By the time the project ended, metal prices started soaring and Hindustan Zinc began raking in the profits. Hungry for more, it eyed larger volumes, targeting 0.8 MMTPA of capacity expansion by 2008 as part of Phase 2. This time too the company ramped up not just its mines, but also the capacity of its smelters and power plants. “Each time we spent money, we spent it in all three areas,” says Singhal. The fact that Hindustan Zinc’s mines, smelters and power plants are located close to each other reduces transportation costs, while the power plants meet 94 percent of the company’s energy needs, says Somani. “The integrated nature of their operations adds to their cost advantage,” he says.
Currently, Hindustan Zinc produces 0.9 MMTPA of metal and is on track to meet its next target of 1.2 MMTPA by FY2019. As part of this phase, in 2012, it found that the open pit production at Rampura Agucha, responsible for 70 to 85 percent of the total output, was tapering. Exploration studies revealed that a kilometre beneath the earth’s surface the reserves were still rich. Swiftly, the management implemented a transition from open cast mining to underground mining. Here too, investments in world-class technology, including the bulding of 1 km-long shafts at Rampura Agucha and Sindesur Khurd mines, are underway to increase efficiencies. Digital technologies, such as wifi infrastructure within the mines, are also being built to connect their operations and resources in real time. “It is the next generation of underground mining,” says Duggal.

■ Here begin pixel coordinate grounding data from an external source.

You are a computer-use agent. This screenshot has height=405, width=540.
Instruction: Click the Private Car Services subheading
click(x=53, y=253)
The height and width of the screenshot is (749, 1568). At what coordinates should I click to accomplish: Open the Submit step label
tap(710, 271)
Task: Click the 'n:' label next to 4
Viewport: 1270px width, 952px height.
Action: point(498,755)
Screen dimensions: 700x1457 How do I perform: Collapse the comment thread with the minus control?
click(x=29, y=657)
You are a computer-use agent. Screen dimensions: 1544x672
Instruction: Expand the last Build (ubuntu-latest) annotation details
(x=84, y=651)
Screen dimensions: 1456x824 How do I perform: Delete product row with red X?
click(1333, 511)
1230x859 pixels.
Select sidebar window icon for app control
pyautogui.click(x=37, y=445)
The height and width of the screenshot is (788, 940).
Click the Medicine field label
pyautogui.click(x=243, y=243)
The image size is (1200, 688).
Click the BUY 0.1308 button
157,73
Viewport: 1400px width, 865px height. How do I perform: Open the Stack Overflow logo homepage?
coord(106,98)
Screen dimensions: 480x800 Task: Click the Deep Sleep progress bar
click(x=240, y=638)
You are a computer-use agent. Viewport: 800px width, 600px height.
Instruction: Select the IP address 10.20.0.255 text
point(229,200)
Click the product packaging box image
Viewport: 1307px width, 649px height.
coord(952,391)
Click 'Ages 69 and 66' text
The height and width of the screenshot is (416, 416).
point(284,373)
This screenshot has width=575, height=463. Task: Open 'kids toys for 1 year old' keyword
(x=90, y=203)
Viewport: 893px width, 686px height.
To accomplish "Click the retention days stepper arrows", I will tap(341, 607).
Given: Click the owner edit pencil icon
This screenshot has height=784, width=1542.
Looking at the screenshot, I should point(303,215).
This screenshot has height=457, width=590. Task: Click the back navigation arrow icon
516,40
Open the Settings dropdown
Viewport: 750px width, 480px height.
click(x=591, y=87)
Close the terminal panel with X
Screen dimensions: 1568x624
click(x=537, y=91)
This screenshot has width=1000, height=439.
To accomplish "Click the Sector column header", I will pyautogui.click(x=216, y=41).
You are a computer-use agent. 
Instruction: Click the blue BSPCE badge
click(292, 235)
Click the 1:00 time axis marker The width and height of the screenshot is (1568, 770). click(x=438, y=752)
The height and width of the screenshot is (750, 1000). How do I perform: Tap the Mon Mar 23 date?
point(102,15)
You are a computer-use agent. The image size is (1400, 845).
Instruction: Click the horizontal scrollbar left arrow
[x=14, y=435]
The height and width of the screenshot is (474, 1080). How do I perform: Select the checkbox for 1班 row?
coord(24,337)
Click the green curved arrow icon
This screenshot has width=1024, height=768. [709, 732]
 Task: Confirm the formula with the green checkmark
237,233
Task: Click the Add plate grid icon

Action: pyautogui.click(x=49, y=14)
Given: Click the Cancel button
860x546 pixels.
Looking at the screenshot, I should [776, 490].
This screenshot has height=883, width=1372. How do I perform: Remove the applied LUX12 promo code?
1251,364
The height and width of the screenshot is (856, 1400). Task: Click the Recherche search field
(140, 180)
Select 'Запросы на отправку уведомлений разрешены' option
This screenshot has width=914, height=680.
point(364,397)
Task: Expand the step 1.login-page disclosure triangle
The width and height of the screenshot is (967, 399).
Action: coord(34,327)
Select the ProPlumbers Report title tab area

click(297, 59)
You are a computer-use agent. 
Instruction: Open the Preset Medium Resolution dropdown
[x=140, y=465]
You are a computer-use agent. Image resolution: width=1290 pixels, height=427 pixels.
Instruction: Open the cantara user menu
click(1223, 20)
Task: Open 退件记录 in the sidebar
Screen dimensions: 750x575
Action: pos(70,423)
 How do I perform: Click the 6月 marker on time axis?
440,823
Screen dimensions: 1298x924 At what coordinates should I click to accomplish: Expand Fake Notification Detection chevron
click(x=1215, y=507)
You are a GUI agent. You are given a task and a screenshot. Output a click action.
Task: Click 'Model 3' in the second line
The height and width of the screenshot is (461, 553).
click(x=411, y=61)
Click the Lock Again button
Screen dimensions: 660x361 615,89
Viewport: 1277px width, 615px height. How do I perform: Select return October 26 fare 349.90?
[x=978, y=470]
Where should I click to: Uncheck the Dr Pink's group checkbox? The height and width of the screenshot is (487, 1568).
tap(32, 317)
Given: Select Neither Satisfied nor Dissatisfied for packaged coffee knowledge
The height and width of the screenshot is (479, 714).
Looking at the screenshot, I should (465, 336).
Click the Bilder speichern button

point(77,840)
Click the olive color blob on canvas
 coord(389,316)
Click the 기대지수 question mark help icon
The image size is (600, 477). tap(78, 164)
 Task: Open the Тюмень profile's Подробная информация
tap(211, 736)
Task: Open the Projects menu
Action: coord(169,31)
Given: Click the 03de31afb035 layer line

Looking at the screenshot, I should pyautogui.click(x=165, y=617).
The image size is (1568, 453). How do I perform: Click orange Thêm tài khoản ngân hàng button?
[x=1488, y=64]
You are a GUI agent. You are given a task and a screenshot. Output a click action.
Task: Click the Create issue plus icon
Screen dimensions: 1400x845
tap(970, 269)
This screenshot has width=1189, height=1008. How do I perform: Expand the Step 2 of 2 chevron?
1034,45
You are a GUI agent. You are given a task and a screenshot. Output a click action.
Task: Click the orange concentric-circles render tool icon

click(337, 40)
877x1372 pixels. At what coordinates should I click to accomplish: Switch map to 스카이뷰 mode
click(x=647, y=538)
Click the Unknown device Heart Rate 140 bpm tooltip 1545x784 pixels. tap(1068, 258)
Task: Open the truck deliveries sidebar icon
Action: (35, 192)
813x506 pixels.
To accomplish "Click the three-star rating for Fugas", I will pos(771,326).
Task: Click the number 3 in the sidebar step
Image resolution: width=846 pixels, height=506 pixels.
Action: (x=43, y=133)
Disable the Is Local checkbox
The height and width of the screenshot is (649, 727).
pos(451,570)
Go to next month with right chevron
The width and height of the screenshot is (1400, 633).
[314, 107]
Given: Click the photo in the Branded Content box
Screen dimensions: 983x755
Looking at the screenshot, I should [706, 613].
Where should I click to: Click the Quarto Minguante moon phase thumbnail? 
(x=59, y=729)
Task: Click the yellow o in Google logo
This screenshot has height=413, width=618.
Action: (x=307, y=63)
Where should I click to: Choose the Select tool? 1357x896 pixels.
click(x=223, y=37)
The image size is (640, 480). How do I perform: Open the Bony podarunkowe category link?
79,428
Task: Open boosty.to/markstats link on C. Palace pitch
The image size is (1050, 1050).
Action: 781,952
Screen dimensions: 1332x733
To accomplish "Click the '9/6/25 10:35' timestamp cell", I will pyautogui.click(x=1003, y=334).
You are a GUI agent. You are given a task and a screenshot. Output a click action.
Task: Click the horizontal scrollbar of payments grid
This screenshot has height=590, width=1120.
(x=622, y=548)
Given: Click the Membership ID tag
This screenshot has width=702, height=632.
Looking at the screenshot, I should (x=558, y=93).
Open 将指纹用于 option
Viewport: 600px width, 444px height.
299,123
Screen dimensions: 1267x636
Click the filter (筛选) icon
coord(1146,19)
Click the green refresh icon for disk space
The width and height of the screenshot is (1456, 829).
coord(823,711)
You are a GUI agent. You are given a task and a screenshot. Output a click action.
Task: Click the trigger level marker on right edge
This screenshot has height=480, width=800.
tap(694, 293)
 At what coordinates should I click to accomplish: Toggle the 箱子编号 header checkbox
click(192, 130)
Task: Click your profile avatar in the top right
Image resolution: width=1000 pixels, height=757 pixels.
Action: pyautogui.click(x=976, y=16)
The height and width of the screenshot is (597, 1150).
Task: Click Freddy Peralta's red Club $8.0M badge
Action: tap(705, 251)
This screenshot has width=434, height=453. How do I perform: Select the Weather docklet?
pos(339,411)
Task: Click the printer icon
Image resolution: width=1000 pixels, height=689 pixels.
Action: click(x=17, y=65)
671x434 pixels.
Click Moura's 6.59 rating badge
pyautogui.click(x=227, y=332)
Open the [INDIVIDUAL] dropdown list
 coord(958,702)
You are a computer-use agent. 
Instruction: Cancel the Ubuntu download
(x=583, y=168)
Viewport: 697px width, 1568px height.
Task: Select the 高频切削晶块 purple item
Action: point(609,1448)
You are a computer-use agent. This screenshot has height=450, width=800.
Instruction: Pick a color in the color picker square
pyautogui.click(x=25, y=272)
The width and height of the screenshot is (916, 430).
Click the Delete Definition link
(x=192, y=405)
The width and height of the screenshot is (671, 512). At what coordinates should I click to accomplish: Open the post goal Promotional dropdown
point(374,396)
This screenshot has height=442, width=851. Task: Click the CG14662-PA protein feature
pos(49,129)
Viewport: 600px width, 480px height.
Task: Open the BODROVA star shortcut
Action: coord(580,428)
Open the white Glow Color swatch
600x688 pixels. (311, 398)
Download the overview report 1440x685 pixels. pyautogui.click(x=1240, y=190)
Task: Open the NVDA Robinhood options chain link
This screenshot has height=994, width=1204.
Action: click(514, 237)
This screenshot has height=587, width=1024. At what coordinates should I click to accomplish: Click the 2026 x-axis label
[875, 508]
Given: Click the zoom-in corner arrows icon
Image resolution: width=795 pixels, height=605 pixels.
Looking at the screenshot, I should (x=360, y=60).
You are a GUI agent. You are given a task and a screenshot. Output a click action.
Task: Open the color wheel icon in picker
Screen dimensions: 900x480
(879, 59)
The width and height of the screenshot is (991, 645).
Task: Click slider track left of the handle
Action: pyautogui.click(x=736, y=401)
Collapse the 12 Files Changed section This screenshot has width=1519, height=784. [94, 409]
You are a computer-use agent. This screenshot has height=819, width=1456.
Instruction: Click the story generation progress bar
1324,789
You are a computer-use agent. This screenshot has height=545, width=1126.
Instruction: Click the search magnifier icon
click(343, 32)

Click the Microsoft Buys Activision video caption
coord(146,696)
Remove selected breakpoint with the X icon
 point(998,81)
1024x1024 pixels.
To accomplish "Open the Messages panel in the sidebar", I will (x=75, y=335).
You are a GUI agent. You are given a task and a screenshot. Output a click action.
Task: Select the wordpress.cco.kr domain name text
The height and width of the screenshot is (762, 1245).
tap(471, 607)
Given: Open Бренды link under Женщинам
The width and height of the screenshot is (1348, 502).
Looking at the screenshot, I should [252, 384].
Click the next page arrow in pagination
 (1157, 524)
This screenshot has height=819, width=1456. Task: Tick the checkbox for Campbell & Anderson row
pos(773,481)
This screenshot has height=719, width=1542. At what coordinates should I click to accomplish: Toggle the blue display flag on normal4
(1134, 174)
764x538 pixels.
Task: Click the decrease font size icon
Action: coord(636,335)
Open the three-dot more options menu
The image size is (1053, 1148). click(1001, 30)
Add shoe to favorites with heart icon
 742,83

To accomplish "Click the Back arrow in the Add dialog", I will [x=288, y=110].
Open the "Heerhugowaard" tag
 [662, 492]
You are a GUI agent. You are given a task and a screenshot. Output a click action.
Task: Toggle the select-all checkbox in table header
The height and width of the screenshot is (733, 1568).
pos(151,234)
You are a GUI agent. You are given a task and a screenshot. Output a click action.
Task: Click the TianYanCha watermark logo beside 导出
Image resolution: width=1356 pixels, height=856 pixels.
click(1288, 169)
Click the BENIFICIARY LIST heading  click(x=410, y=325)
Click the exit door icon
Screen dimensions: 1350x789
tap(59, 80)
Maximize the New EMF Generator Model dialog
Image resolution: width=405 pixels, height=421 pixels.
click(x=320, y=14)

The challenge, however, will be to compensate for declining output from open cast mining, while still meeting the 1.2 MMTPA target. This is important for retaining volume and, therefore, cost advantage. At present, the company produces 0.4 MMTPA of metal from underground mining operations. “We are not going from 0.9 to 1.2 MMTPA, but from 0.4 to 1.2 MMTPA. It is a three-fold expansion,” says Singhal, adding that over the last 10 to 12 years the company has spent more than $3 billion on expansion work.
As we drive through the mine passages, making our way back to the top, the air becomes lighter. Metres away from the mouth of the mine sunlight floods into the SUV. The full extent of the riches that lie beneath the surface become astonishingly clear.